**PROVIDED RECORDS**

· · · · · · ·

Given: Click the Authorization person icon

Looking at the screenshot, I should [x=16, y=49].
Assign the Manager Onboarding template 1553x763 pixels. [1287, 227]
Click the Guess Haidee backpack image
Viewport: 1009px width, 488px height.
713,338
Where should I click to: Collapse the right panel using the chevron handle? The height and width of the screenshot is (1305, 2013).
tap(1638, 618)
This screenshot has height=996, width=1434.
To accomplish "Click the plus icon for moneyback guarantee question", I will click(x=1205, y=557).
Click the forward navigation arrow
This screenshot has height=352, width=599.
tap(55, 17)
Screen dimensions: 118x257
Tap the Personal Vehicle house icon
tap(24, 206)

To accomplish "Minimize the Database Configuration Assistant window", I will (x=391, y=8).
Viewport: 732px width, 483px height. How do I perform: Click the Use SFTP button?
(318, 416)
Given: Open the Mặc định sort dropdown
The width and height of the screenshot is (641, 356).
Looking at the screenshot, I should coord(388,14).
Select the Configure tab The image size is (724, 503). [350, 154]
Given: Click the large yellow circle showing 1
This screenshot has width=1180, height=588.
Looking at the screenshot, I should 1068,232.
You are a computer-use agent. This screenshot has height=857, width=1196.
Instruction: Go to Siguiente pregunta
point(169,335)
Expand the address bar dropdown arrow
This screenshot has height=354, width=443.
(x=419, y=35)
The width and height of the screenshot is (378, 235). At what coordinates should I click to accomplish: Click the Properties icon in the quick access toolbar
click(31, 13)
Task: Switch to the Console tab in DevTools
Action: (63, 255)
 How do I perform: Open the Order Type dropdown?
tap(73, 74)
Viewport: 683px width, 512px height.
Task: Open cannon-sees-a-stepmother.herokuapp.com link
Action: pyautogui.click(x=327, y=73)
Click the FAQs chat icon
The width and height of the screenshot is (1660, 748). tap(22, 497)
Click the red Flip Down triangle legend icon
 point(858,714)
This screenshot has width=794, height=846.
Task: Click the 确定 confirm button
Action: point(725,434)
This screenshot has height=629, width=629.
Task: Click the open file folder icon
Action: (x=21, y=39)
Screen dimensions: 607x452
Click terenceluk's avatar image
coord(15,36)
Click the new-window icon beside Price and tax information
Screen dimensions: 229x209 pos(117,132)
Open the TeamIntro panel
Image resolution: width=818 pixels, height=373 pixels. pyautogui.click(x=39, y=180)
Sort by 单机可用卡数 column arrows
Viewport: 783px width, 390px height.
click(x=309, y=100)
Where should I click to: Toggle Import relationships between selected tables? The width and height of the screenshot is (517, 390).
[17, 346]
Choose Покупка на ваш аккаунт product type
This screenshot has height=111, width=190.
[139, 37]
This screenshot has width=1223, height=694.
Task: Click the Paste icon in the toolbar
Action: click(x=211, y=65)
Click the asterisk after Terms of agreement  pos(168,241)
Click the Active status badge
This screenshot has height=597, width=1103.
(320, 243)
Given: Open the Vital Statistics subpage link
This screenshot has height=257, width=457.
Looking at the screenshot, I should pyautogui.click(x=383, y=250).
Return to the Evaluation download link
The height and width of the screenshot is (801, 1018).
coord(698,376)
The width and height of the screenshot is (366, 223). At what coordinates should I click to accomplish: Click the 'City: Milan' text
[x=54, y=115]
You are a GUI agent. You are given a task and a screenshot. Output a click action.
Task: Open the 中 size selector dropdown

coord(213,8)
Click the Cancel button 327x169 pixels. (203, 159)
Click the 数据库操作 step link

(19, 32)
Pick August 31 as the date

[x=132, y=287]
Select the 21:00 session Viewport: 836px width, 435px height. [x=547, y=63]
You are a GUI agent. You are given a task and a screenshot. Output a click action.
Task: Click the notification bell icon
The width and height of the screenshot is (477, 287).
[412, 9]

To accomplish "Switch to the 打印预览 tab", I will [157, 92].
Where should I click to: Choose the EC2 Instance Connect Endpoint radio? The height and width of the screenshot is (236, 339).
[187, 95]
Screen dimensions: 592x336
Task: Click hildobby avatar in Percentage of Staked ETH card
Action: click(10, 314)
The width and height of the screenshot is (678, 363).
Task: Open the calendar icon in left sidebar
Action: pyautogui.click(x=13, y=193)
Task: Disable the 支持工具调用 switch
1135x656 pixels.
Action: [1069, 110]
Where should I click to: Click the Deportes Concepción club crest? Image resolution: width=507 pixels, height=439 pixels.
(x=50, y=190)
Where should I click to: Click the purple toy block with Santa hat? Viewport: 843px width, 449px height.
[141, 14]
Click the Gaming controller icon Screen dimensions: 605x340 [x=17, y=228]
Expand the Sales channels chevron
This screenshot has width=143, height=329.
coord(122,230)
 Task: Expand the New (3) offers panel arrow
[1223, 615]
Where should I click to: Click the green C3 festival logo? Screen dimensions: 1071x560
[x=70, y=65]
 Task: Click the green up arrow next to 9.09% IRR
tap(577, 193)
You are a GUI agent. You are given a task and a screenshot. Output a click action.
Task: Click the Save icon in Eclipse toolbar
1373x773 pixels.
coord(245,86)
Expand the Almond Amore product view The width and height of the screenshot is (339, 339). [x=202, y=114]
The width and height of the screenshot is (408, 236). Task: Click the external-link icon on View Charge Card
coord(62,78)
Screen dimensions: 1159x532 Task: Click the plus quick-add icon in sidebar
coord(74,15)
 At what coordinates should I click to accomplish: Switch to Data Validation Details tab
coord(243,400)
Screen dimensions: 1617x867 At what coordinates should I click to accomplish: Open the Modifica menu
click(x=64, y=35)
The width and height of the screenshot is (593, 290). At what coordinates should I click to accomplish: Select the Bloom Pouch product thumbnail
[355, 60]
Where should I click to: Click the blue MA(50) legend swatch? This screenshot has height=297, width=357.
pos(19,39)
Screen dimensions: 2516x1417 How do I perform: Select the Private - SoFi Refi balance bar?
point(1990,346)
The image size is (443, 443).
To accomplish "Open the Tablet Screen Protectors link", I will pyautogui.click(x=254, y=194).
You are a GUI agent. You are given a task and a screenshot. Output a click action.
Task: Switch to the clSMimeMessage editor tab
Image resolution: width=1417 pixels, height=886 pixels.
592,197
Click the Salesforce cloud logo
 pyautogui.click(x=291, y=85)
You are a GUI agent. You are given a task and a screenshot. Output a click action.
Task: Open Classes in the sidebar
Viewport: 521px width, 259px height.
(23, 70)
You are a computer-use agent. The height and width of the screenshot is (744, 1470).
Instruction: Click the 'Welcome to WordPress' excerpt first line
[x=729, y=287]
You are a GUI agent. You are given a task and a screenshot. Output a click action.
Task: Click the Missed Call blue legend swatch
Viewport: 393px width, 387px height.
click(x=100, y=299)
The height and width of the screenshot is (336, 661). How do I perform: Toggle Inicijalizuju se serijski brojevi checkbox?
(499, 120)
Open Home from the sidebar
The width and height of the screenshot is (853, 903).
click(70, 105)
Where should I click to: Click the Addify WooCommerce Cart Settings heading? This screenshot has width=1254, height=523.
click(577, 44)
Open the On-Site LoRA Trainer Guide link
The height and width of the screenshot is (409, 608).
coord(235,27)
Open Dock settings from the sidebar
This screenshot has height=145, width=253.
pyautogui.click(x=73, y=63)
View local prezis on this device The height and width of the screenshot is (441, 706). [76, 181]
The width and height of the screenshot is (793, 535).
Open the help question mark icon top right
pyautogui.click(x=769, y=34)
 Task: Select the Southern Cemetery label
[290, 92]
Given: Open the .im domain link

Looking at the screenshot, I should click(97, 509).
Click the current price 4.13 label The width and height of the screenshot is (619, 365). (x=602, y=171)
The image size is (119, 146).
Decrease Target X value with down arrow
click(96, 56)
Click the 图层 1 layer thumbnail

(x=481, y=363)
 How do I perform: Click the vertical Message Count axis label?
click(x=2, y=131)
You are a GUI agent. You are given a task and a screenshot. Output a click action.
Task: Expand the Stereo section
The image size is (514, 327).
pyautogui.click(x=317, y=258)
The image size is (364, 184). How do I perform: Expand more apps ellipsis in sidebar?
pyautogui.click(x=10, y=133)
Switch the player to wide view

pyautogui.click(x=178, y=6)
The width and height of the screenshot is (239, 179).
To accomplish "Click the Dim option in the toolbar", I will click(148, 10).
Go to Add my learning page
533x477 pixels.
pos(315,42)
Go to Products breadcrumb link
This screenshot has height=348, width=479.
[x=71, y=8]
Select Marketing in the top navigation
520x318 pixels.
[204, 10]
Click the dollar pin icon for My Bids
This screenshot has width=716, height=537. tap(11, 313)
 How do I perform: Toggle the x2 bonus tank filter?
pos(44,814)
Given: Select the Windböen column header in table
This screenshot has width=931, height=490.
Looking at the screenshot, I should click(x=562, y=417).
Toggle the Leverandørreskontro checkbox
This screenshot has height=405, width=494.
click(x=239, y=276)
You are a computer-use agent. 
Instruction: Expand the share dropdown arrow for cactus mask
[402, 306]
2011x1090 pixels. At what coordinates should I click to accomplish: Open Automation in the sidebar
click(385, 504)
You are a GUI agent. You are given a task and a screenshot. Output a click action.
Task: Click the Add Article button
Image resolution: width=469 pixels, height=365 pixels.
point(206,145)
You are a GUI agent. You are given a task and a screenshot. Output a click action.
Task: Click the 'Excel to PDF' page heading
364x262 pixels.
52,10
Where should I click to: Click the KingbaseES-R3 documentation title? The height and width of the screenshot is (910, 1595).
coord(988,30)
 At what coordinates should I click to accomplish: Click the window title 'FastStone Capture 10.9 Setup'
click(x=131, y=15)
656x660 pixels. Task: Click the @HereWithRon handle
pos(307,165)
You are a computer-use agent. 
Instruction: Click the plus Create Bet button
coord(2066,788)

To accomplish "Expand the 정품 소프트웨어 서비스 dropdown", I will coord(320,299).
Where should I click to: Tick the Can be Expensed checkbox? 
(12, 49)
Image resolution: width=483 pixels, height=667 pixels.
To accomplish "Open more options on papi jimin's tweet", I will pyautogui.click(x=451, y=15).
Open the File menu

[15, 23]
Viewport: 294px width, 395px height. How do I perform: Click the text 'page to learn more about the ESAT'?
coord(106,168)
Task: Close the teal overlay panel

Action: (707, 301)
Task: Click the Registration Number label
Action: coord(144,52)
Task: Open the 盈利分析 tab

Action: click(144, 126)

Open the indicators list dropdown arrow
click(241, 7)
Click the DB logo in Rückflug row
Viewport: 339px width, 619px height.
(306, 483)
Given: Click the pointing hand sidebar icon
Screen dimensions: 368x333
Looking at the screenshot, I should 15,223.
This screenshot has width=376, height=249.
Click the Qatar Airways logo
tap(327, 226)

· · · · · · ·

**THE REQUEST**
Copy out the material from the line with "The height and width of the screenshot is (336, 661)." up to and including the line with "pyautogui.click(x=73, y=63)", keeping each line unchanged.

**WRITTEN SOLUTION**
The height and width of the screenshot is (336, 661). How do I perform: Toggle Inicijalizuju se serijski brojevi checkbox?
(499, 120)
Open Home from the sidebar
The width and height of the screenshot is (853, 903).
click(70, 105)
Where should I click to: Click the Addify WooCommerce Cart Settings heading? This screenshot has width=1254, height=523.
click(577, 44)
Open the On-Site LoRA Trainer Guide link
The height and width of the screenshot is (409, 608).
coord(235,27)
Open Dock settings from the sidebar
This screenshot has height=145, width=253.
pyautogui.click(x=73, y=63)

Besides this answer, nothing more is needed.